▶ [Extrait de page]:
* * * * * * * * *

Empruntant à la constitution de l'an VIII les bases d'une constitution nouvelle, le prince Louis-Napoléon Bonaparte, président de la République française, a créé un Conseil d'État, qui se trouvait ainsi qualifié dans les documents publics servant de base à son institution : « Véritable conseil du gouvernement, premier rouage de la nouvelle administration de la France, réunion d'hommes pratiques élaborant des projets de lois dans des commissions spéciales, les discutant à huis clos sans ostentation oratoire, en assemblée générale, et les présentant ensuite à l'acceptation du Corps législatif. » L'établissement de l'empire n'a point modifié cette organisation'.

* * * * * * * * *

▶ [Données fournies]:

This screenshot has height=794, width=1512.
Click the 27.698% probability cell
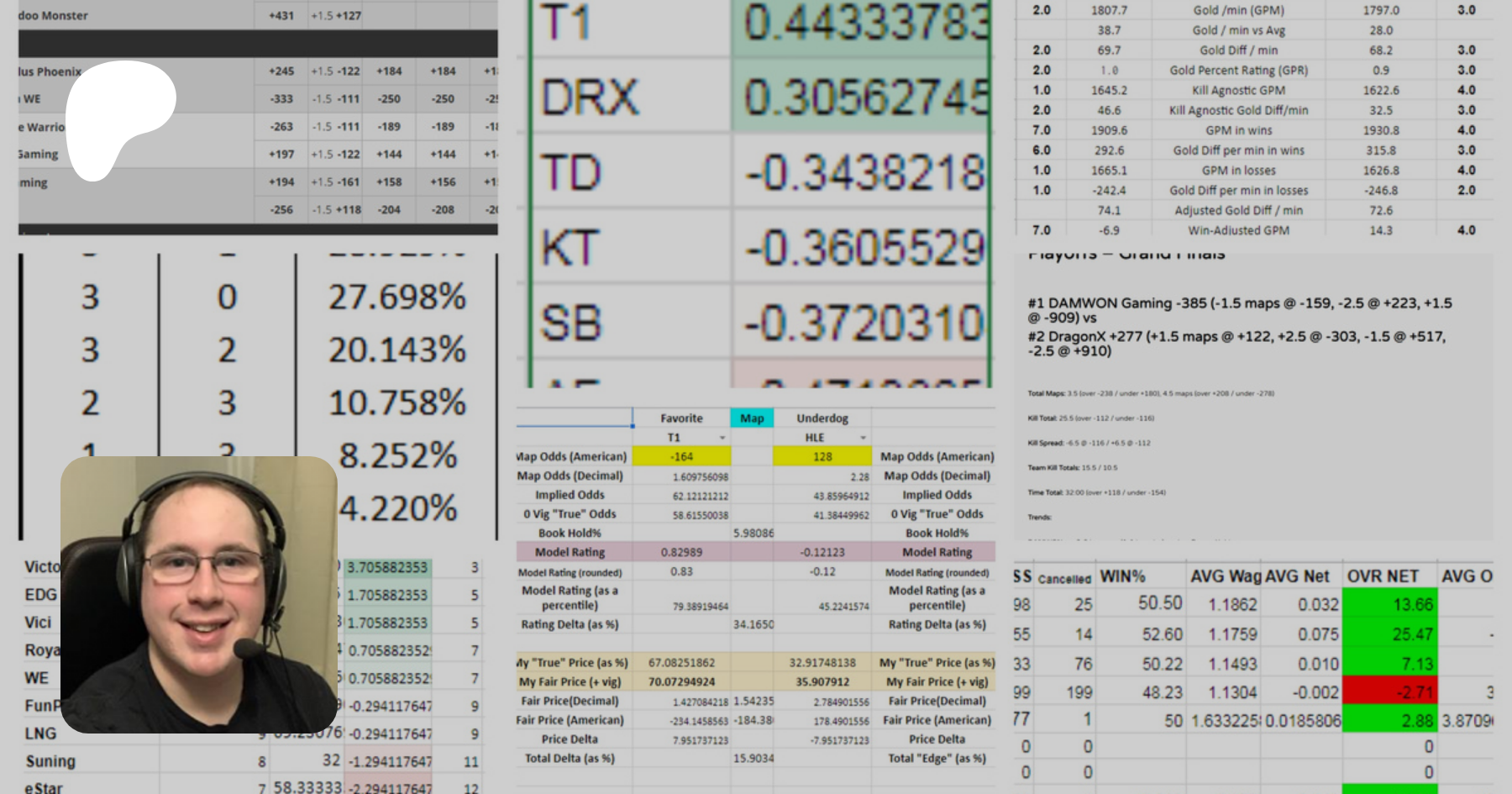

* * * * * * * * *

▶ [Exercice]:
Reprenez l'extrait sur le Conseil d'État juste après sa dernière phrase et continuez-le. Vous n'avez pas besoin des lignes.

▶ [Corrigé]:
Le titre 1er du décret des 5-16 février 1867 portant règlement des rapports du Sénat et du Corps législatif avec l'empereur et le Conseil d'État, et établissant les conditions organiques de leurs travaux, ordonnait que les projets de lois et de sénatus-consultes, et les règlements d'administration publique préparés par les différents départements ministériels, fussent soumis à l'empereur, qui les remettait directement ou les faisait adresser, par le ministre d'État, au ministre présidant le Conseil d'État. (Art. 1or.) Les ordres du jour des séances du Conseil d'État devaient être envoyés à l'avance au ministre d'Etat, et le président du Conseil d'État prenait les mesures nécessaires pour que ce ministre fut toujours avisé en temps utile de tout ce qui concernait l'examen ou la discussion des projets de lois, des sénatus-consultes et des règlements d'administration publique envoyés à l'élaboration du Conseil. (Art. 2.) Voir, du reste, le décret des 3-7 février 1861.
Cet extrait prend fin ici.